Is there any DDS implementation using shared memory inside system?

Hi all,

im just curious on this, i can see some vendors working on dds implementation.
but is there any dds implementation supports shared memory? or working?

thanks in advance,
Tomoya

5 Likes

A question like this is better for answers.ros.org, but I’ll give you a quick answer here.
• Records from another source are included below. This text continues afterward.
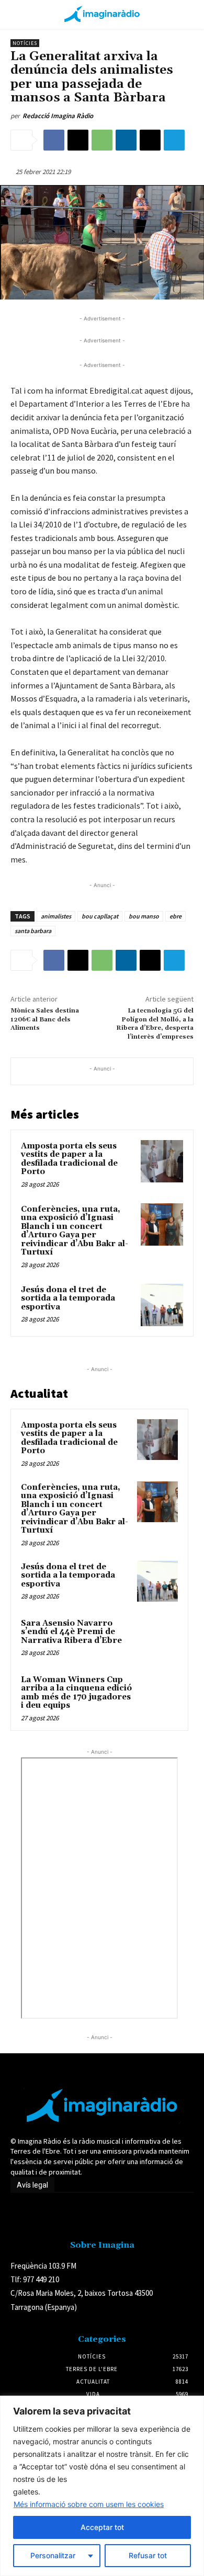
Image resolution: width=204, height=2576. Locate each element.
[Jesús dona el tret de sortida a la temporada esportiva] (162, 1305)
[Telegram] (174, 140)
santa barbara (33, 931)
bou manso (144, 916)
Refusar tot (148, 2555)
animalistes (56, 916)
  • The RTI Connext DDS implementation definitely has the ability to use shared memory for DDS clients running on the same computing node, and as I recall will do so automatically. However, it will still marshal data because it needs to do so for many of the features of Connext DDS, such as logging and introspection.
  • eProsima’s FastRTPS apparently does not use shared memory yet but it is on their roadmap.
  • OpenSplice DDS does use shared memory internally. I don’t know if this implementation marshals data for shared memory.
2 Likes

@gbiggs

thanks, i will look into them.

confirmed that RTI Connext DDS used shared memory, actually it maps shm in the process space. but so far our internal performance test tells us it is not so good for latency. connext dds implementation is provided as binary so we are not sure what’s going on. is there any specific room we should have this conversation. maybe just asking for RTI’s help?

What sort of latency are you seeing? Could the data marshalling and unmarshalling cover it?

1 Like

@gbiggs

sorry to be late to get back here,

Publisher:Subscriber=1:1, skylake, Ubuntu16.04

msg size [KB] Latency [msec]
4 0.1972224281
64 1.5988755584
256 6.1639215946
2048 59.9750656127
8192 201.675012207

i was expecting much faster since it uses shared memory.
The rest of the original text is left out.